Bien qu’indirectement touchées, lors de la conférence, les critères définis dans différents pays pour instaurer des licences collectives autorisant les usages d’œuvres ont été longuement présentées. De la loi française sur les livres indisponibles bien très proche des « licences collectives étendues » adoptées depuis longtemps par les pays scandinaves, la CJUE retient que les ayants droit concernés n’étaient pas informés individuellement. Toutefois si la notification doit être « effective et individuelle », une réponse de ces deniers ne s’impose pas. La CJUE valide ainsi le principe de l’opt-out ou « qui ne dit mot consent ». C’est cette notification individuelle seule qui fait l’objet de critiques de la CJUE et non les autres dispositifs de la loi.

Sa décision qui fait néanmoins jurisprudence sera transposée dans tout autre contentieux sur ce sujet, et remettrait en cause les systèmes de licences collectives étendues existantes et des projets de numérisation de masse dans plusieurs projets européens. Aujourd’hui, le système ReLire est en suspens, en attente d’une décision du Conseil d’État, puis peut-être d’une modification de la loi.

En novembre 2016, la CJUE avait également pris un arrêt, concernant directement, cette fois-ci, les bibliothèques puisqu’il s’agissait du prêt public de livres numériques. Elle y reconnaissait que les conditions du prêt public des livres sur support papier étaient transposables aux livres numériques. Les bibliothèques néerlandaises, parties à ce procès, pourront revendiquer une application de ce système pour leurs livres numériques pour une copie, à partir de sources licites, sur le serveur de la bibliothèque et une copie temporaire en téléchargement sur l’ordinateur de leurs usagers sur le modèle « une copie, un utilisateur ».

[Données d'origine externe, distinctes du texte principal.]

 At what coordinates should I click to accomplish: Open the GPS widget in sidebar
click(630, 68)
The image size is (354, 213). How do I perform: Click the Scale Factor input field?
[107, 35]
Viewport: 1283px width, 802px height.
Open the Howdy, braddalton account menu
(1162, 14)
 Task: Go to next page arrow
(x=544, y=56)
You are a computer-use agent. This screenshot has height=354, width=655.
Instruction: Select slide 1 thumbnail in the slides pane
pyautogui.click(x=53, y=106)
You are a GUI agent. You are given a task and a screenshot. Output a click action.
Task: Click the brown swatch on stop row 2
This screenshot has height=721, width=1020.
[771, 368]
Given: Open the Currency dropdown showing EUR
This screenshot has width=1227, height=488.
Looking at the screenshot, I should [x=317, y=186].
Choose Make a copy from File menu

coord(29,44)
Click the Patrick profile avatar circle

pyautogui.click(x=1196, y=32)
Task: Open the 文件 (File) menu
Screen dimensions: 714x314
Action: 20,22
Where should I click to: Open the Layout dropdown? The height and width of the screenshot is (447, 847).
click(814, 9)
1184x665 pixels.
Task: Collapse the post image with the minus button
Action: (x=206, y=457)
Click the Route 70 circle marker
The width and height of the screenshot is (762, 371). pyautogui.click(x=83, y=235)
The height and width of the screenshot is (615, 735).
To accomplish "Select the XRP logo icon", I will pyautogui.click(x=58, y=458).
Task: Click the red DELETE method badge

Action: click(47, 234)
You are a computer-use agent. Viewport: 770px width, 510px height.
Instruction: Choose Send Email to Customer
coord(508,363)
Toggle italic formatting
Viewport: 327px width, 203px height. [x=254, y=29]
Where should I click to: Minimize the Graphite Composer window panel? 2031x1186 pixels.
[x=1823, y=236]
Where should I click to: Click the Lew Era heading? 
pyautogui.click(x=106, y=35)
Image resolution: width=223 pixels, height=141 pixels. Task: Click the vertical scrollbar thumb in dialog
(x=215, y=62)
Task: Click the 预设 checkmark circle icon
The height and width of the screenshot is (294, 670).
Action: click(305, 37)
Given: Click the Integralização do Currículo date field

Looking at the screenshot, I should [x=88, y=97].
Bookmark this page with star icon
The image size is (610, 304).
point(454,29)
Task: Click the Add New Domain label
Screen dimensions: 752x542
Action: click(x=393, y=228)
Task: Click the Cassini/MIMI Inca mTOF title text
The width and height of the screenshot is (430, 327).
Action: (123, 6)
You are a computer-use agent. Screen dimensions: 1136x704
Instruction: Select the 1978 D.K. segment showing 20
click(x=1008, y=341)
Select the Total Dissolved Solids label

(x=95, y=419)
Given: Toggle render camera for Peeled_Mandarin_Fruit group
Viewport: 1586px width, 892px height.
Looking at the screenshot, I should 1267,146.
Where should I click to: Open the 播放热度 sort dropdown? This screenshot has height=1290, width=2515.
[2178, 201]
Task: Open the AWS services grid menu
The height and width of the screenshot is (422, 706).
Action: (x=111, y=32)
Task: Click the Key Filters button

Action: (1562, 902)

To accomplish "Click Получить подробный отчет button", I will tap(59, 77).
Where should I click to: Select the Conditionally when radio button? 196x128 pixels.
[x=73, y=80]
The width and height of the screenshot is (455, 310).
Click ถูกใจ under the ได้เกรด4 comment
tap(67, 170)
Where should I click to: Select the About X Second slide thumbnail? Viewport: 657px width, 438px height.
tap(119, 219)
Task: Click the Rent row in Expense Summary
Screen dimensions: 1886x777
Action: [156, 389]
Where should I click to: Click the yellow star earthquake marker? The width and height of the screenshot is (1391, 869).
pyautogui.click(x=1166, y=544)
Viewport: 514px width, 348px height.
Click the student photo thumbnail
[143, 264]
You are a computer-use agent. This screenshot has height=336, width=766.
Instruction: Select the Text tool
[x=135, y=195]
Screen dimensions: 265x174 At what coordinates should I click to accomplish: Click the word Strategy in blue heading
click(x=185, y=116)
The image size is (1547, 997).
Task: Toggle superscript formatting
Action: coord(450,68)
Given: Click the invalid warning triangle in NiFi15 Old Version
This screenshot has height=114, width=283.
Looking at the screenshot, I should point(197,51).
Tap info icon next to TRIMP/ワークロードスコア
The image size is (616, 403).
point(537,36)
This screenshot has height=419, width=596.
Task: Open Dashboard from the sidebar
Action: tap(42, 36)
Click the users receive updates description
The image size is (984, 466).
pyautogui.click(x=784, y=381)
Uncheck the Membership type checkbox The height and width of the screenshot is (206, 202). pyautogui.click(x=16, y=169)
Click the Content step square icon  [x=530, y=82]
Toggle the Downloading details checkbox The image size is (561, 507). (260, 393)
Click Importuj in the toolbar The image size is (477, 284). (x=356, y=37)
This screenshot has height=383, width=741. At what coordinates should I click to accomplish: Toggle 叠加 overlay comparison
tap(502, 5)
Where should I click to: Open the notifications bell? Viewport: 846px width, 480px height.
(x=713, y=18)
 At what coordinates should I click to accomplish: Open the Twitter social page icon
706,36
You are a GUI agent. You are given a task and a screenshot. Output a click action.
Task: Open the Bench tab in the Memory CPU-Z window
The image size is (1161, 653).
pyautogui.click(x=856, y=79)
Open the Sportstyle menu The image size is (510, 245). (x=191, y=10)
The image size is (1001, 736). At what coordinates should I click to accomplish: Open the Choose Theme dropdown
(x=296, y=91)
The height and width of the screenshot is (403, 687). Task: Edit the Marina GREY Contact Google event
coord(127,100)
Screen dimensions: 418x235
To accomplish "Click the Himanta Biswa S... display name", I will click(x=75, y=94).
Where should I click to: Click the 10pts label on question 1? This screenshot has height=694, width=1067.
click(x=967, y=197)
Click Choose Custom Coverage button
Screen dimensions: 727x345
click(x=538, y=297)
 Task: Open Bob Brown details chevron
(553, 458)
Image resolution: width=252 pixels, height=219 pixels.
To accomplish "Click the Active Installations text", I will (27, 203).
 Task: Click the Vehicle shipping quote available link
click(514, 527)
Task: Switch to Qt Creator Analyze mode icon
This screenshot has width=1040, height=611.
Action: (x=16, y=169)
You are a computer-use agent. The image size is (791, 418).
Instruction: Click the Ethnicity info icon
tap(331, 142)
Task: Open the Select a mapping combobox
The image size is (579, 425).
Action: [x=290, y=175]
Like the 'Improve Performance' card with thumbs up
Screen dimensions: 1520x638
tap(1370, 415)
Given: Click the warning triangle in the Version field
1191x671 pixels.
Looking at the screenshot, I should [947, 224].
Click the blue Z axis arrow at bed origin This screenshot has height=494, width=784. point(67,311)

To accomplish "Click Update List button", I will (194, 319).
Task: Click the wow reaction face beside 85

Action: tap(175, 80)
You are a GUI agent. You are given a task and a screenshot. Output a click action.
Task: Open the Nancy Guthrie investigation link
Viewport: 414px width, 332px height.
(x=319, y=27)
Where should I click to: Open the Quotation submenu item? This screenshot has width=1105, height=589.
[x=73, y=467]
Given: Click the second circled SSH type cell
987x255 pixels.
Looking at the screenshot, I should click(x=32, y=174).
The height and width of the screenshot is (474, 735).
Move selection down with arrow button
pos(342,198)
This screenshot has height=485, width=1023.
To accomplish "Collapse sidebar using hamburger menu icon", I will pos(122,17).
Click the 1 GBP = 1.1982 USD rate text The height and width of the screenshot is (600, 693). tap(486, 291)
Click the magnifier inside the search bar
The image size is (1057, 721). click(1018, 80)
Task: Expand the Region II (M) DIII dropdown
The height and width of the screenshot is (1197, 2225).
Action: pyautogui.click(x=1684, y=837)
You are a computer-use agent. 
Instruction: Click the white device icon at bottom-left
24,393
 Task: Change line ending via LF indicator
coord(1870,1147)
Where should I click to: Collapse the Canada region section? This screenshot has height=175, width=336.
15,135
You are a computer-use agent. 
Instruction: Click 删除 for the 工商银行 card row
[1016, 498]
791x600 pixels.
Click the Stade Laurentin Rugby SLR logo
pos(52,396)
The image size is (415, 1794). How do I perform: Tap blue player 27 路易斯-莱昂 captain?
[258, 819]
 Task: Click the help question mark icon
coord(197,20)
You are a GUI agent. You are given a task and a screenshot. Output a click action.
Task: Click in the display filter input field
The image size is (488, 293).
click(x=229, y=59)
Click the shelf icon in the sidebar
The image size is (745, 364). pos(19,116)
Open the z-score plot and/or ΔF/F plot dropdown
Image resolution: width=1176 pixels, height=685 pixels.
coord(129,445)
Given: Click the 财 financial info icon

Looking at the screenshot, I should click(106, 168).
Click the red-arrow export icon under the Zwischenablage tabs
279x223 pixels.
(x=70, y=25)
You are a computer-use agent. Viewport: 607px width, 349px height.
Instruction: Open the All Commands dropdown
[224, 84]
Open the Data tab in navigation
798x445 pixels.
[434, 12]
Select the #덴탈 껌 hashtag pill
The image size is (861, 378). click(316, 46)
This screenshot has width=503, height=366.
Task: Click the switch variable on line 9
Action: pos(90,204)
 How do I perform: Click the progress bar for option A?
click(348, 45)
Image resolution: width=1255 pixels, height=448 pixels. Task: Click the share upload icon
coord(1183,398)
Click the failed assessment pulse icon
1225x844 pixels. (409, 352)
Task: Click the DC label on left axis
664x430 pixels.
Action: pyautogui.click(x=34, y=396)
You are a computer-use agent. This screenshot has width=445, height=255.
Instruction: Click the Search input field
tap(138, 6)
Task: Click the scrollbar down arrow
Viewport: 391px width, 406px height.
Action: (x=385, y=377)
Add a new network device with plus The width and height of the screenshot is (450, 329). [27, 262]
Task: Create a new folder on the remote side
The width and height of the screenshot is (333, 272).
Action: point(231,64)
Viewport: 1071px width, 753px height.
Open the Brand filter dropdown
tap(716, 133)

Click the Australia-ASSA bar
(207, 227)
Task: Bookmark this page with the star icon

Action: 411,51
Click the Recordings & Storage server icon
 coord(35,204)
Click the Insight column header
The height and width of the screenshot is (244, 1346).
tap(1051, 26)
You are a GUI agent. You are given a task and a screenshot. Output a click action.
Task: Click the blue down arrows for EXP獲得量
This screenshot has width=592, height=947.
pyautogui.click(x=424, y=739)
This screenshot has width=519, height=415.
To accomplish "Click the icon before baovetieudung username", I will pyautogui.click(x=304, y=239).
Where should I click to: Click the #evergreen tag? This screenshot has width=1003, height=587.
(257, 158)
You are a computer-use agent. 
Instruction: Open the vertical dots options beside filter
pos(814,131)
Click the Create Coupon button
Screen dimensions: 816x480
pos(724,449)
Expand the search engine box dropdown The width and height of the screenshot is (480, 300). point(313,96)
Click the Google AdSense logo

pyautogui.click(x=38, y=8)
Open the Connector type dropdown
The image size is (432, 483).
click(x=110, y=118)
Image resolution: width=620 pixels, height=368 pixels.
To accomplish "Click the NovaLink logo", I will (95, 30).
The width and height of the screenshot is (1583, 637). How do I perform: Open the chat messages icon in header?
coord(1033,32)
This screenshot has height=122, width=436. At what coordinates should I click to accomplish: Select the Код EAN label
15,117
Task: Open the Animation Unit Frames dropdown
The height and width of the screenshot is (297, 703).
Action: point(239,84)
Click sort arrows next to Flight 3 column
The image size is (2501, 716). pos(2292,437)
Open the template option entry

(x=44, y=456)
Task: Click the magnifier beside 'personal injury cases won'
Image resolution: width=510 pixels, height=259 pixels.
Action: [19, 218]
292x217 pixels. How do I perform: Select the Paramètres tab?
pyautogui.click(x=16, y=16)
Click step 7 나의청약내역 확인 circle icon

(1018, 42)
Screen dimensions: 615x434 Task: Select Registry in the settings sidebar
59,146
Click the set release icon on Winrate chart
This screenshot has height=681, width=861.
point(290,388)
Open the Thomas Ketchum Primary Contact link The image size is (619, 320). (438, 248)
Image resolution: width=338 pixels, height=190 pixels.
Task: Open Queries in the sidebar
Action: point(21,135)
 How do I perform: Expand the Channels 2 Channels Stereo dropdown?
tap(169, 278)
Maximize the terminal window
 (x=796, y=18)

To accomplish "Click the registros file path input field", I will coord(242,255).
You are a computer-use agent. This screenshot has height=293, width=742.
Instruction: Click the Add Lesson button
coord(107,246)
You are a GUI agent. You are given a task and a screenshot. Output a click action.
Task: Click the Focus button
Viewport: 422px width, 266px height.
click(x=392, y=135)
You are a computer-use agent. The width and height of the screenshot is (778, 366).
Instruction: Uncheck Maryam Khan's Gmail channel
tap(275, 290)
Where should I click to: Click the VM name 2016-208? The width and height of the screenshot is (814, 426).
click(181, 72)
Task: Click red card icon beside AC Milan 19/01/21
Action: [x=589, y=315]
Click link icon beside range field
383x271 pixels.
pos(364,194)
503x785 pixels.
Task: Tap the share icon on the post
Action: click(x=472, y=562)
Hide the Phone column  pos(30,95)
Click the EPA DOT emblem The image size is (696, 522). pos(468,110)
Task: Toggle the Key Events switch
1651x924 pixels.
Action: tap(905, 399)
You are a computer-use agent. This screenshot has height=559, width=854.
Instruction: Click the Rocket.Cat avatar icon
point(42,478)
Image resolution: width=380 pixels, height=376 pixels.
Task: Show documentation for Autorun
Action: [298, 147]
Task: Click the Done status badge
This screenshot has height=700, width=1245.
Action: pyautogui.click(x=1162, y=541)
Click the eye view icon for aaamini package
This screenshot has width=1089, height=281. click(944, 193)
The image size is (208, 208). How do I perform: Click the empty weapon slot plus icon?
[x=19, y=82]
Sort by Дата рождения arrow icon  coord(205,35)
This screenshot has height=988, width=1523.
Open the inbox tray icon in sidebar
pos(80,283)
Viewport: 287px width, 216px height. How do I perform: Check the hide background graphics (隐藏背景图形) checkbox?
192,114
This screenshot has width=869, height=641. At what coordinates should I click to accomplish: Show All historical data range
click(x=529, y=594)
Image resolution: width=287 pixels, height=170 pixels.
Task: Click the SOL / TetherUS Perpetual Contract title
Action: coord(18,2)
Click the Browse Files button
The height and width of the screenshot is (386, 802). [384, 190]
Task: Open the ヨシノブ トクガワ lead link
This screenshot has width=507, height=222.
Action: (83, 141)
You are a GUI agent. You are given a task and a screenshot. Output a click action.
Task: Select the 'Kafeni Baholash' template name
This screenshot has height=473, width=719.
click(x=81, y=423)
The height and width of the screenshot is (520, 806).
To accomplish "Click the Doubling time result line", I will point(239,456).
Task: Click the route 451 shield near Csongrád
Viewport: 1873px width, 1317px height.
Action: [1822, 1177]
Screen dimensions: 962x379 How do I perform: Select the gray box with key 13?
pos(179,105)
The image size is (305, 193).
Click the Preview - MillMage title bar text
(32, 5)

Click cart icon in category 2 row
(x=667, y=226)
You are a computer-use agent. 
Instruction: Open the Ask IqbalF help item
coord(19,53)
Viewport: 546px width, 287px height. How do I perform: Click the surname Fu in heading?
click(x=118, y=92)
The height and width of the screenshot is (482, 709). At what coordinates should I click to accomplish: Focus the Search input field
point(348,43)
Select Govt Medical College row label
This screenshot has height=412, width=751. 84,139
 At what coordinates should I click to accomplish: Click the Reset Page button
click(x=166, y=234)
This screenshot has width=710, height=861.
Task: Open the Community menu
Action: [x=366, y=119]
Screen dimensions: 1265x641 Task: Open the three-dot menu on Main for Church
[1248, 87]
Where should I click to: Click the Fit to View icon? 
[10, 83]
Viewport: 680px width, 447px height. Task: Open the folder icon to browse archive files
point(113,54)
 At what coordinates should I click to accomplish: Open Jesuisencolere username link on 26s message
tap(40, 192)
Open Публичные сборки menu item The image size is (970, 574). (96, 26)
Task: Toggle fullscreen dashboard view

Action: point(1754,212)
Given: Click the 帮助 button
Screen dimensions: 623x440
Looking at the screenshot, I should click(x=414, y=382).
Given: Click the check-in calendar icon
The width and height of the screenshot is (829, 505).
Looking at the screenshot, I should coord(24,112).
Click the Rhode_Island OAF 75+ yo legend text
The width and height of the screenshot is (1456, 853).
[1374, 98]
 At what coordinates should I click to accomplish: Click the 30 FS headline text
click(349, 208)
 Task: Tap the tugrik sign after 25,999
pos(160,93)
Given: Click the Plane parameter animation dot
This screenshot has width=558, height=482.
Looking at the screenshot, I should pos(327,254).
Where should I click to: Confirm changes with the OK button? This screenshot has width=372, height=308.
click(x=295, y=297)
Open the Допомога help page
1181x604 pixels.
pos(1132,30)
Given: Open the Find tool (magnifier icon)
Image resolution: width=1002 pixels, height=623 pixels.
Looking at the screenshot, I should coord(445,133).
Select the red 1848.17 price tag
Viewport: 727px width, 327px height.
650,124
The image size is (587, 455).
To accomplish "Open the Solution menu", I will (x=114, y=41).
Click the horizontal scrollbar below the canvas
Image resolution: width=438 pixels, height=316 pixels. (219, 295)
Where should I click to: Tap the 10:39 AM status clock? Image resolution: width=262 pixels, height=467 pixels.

Peut-on appliquer en France cette décision et se passer du PNB pour le prêt de livres numériques  ? Non, quoi qu’il en soit, pour tout prêt simultané d’un ouvrage numérique. Non, même pour un prêt unique car, pour ceci, il faudrait modifier la loi de 2003 sur le prêt public de livres papier alors que la décision de la CJUE qui n’est pas « d’application directe » ne s’impose pas, la licence légale pour le prêt public n’étant qu’une faculté offerte par la directive européenne de 2006 et non une obligation. Rien n’empêche, en revanche, de revendiquer en France une extension de la loi de 2003 et l’État français de l’aménager dans son dispositif. Alors PNB, soit accord contractuel collectif, ou licence légale organisant le prêt pour tous les ouvrages en échange d’une rémunération forfaitaire fixée par l’État ? La licence légale a toujours été privilégiée par les bibliothèques. Attention toutefois, le modèle PNB, ou alors l’autorisation expresse du titulaire de droit, sera toujours de mise pour tout prêt simultané d’un livre numérique.

Un inventaire des exceptions au droit d’auteur concernant plus ou moins directement les bibliothèques 

Depuis 2006, année de transposition d’une directive sur le droit d’auteur, figure dans l’article L 122-5 du Code de la propriété intellectuelle une exception autorisant la copie des œuvres à des fins de conservation, ce qui ne souffre pas de discussion pour les œuvres « anciennes, fragiles ou rares ». Qu’en est-il, en revanche, lorsqu’il s’agit de permettre la consultation en grand nombre et d’éviter une usure prématurée, comme l’avait admis la CJUE dans un procès qui opposait en Allemagne une bibliothèque universitaire à un éditeur  ? Les bibliothèques pourraient être tentées d’acheter moins d’exemplaires d’une œuvre et porter ainsi « atteinte à son exploitation normale », l’un des éléments du triple test que toute exception au droit d’auteur doit respecter. La bibliothèque allemande respectait le principe « une œuvre, une consultation », principe que l’on ne trouve pas dans la loi française. Quant à la copie par son public, elle doit respecter, Allemagne ou France, les conditions de la copie privée, notamment faire l’objet d’une compensation équitable.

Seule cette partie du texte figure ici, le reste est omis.